[Stored data]
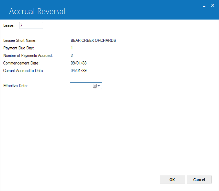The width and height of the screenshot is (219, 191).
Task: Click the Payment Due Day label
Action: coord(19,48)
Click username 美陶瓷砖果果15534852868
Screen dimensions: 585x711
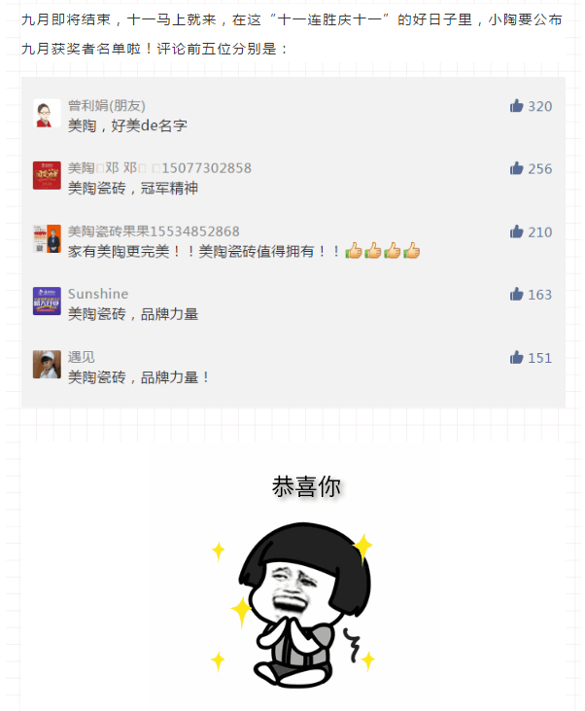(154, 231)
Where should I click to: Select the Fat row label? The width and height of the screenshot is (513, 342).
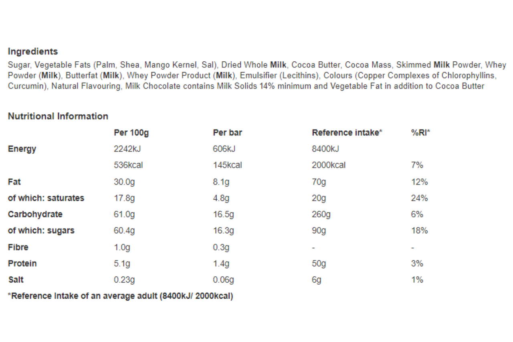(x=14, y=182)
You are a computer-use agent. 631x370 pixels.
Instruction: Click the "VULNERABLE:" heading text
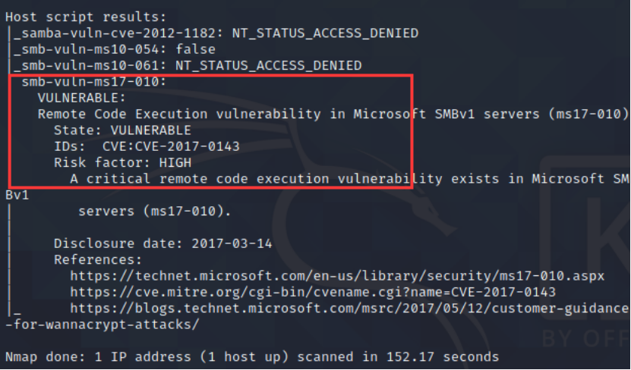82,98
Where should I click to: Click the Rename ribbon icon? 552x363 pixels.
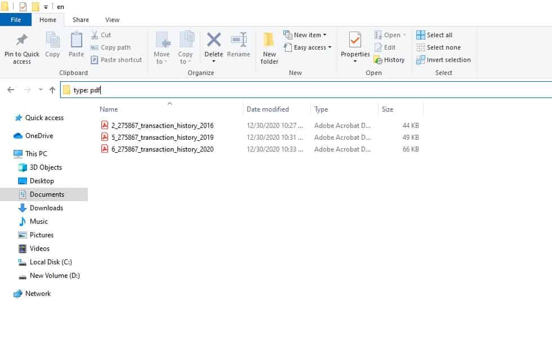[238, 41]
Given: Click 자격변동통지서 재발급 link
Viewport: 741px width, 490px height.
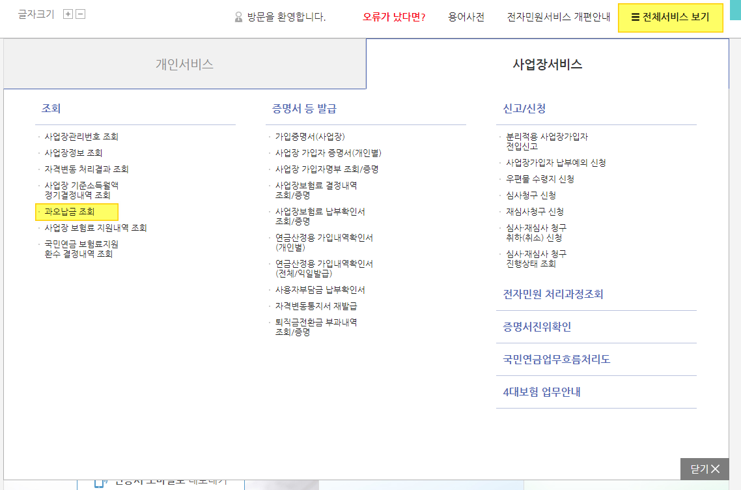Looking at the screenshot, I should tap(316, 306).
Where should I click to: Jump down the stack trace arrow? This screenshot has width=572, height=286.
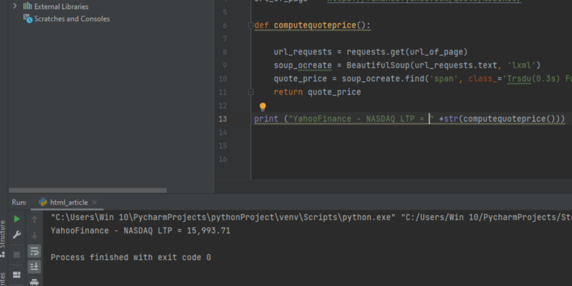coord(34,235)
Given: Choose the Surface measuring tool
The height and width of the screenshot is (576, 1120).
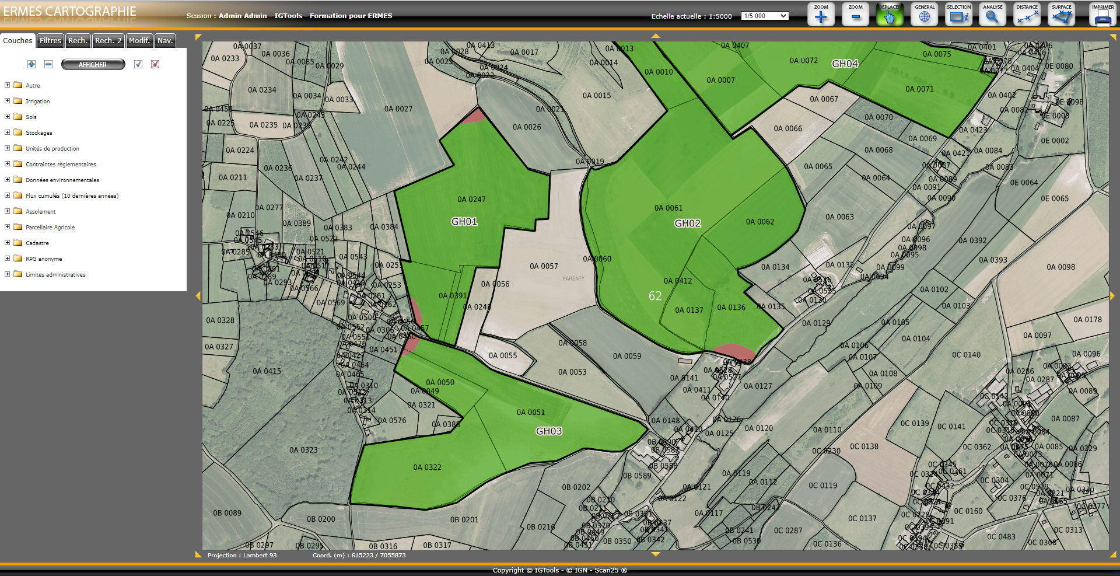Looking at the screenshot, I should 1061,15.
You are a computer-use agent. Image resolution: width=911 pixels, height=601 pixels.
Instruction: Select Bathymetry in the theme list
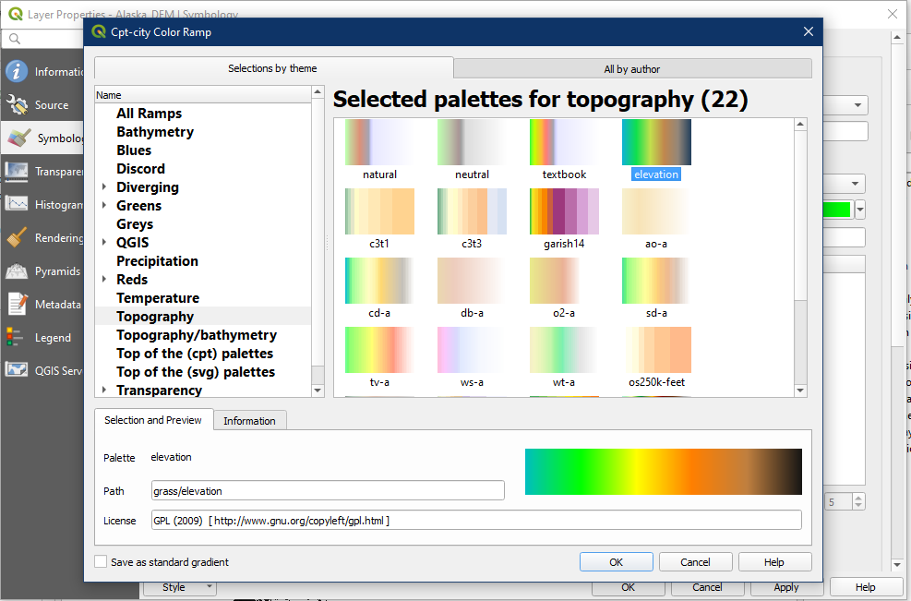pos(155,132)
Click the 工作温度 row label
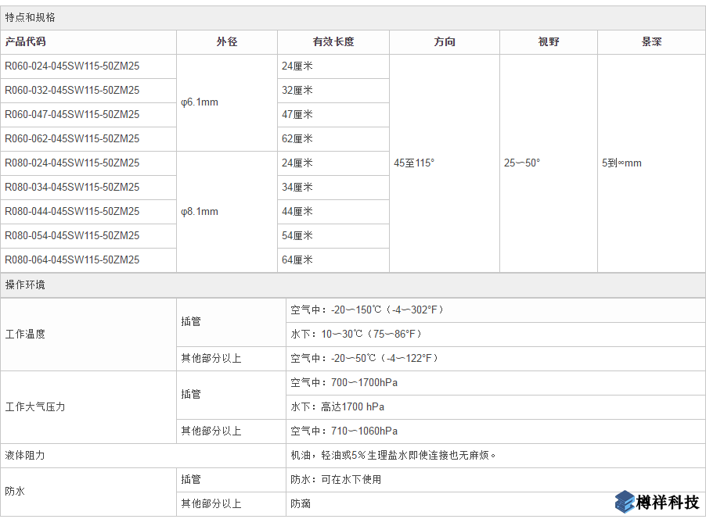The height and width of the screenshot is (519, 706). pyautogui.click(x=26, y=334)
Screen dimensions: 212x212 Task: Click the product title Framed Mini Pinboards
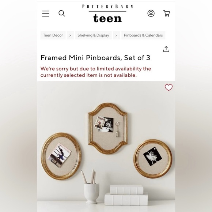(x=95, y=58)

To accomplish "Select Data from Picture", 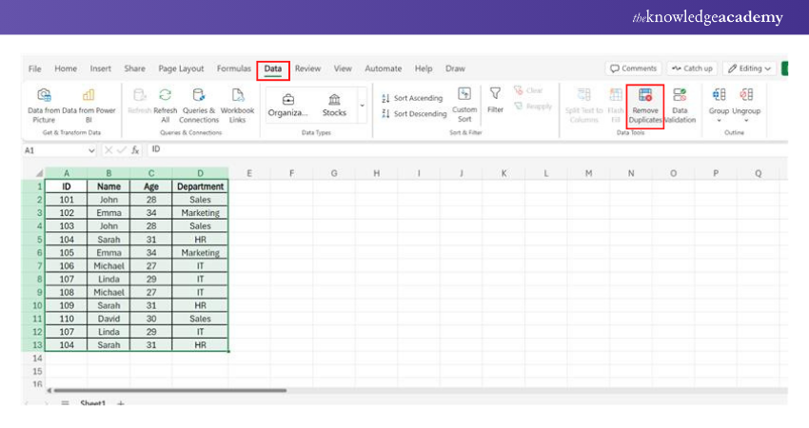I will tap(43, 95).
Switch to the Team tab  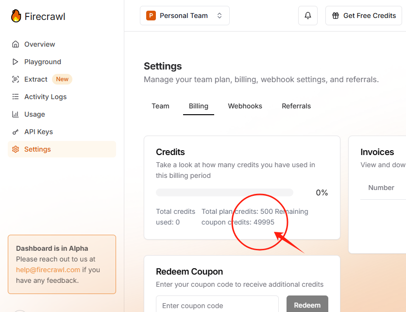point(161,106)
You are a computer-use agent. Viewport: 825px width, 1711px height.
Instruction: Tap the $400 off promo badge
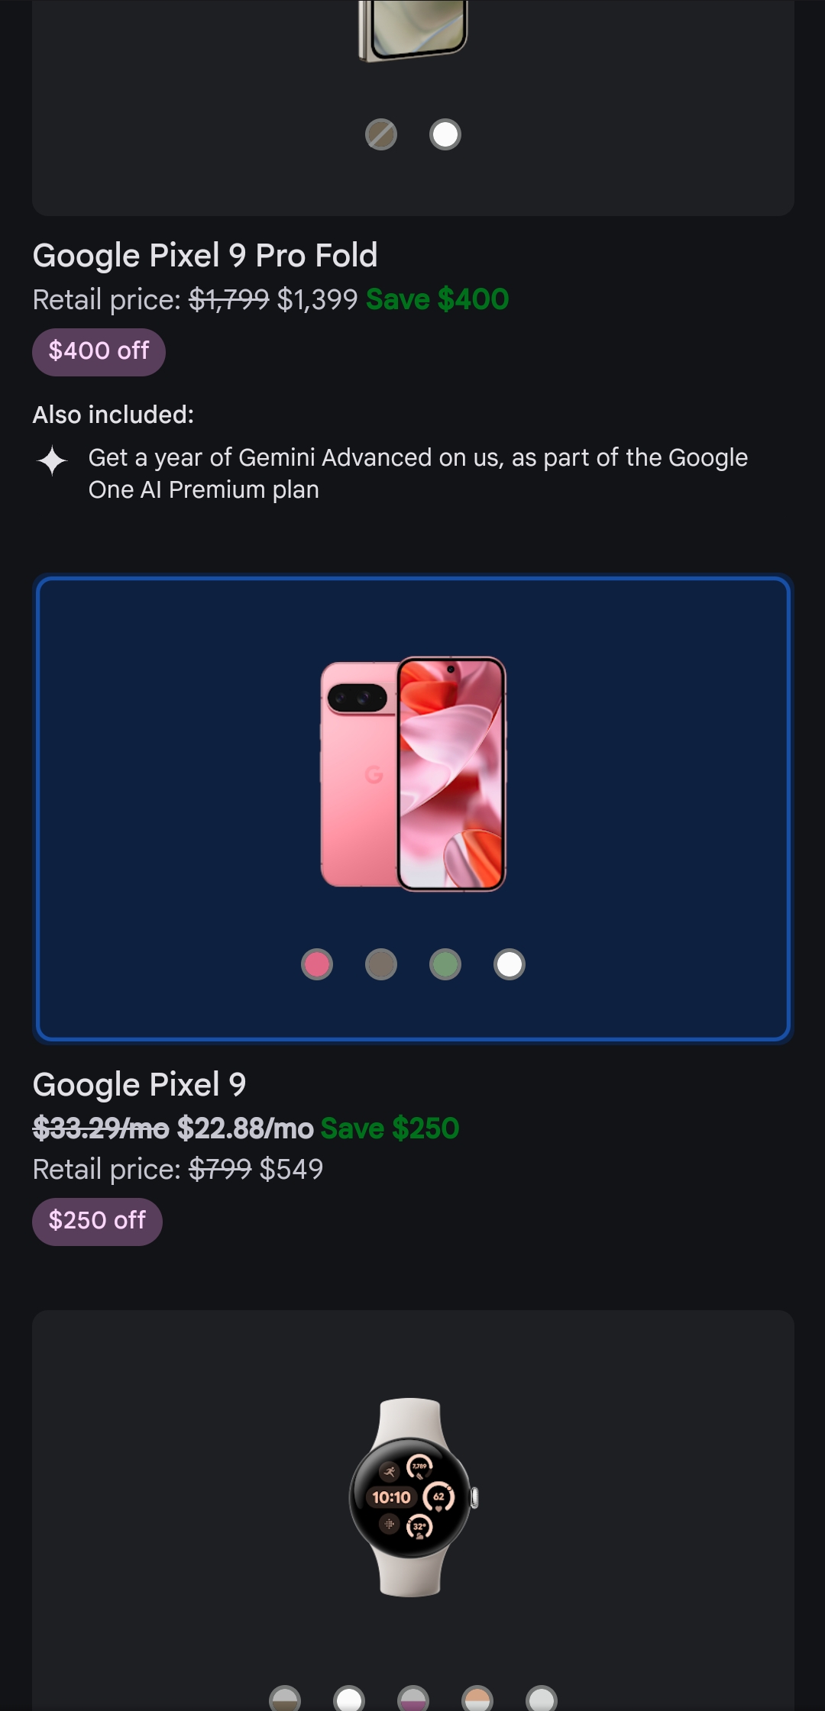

__PROBLEM DETAILS__:
Please find every line in the records above that holds the word "Given" and copy it.

__ANSWER__:
Given: Click 자격변동통지서 재발급 link
Given: Choose the Surface measuring tool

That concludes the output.